Why COMME des GARÇONS' Single Most Classic Garment Is Also Its Most Divisive
COMME des GARÇONS and Lewis Leathers' painted black leather riders jackets are only loosely indicative of the CdG worldview. And yet, perhaps because of that exact reason, they've become one of CdG's most classic, most coveted creations.
On August 1, the COMME des GARÇONS Aoyama flagship store will offer a selection of new CdG x Lewis Leather jackets for ¥308,000 (about $2,050) apiece, printed with typical all-caps phrases (though the most famous one is absent).
They will likely sell out almost instantly. That's how CdG's true believers roll.
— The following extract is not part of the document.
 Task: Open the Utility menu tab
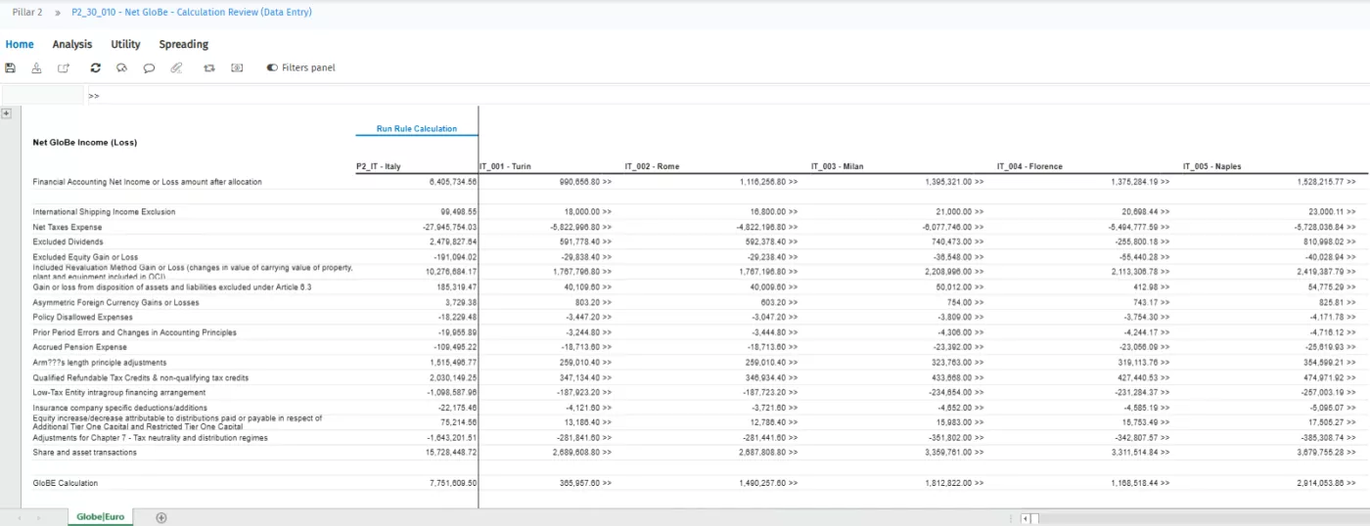pyautogui.click(x=125, y=44)

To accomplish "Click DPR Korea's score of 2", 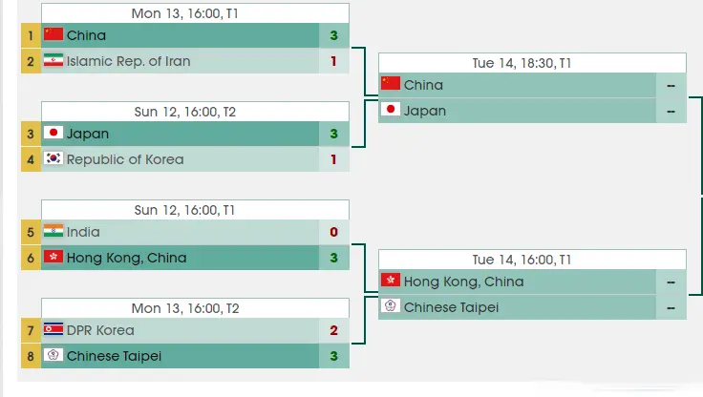I will (333, 330).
A staple of the CdG wardrobe for at least 15 years or so, the Japanese label's handpainted leather jackets align a couple core CdG cues — punk history, heritage craft, unironically blunt slogans, the potency of single colors — into a single item.
To unpack that a bit: founder Rei Kawakubo was always deeply inspired by punk's first wave, a movement fomented around the time that she founded CdG in 1973.
These jackets are as much an ode to Vivienne Westwood and Malcom McLaren's Sex Pistols costuming as they are steeped in imagined subcultural references.
The riders jacket is an adopted punk classic, you see, and the DIY lettering lends a little hands-on grit. The slogans themselves are cheerily no-nonsense, as is Kawakubo's wont (she really likes the "MY ENERGY COMES FROM FREEDOM" one) and the single color is a classic CdG motif, though the jackets are rendered in blue and red as often as all-black (the "karasu" era was a long time ago).
So they make sense within the CdG universe. But the jackets are also not really indicative of the CdG universe, given their approachability.
COMME des GARÇONS' genius is born of Kawakubo's anti-establishmentarian creative ethos, a singularly unreplicatable attitude that has permanently situated the 81-year-old as the ultimate designer's designer. She does not and has never created beauty for beauty's sake.
Kawakubo simply produces what she wishes to produce, to the initial chagrin of unlearned critics.
But even the most brilliant artistic agitator is prone to bouts of approachability.
The sculptural creations that Kawakubo dreams up for CdG's seasonal mainline collections are not singularly indicative of the label she founded over 50 years ago in Tokyo.
Still, more impassioned CdG fans often malign its most accessible products, like the "Converse heart shoes," because they're almost wholly unindicative of what makes Kawakubo's work so impressively inimitable.
These products are commercial acknowledgements that appear to fly in the face of Kawakubo's uncompromising brilliance.
They make sense in the context of a CdG wardrobe, to be fair, as a utilitarian counterpoint to the more avant statement pieces. The Lewis Leather jackets are so surprisingly classic, though, that they've become an opportunity for even the non-believers to flex.
Still, nothing wrong with that. It's just that, in an ideal situation, they'd merely be a gateway into the greater, gorgeous world of CdG.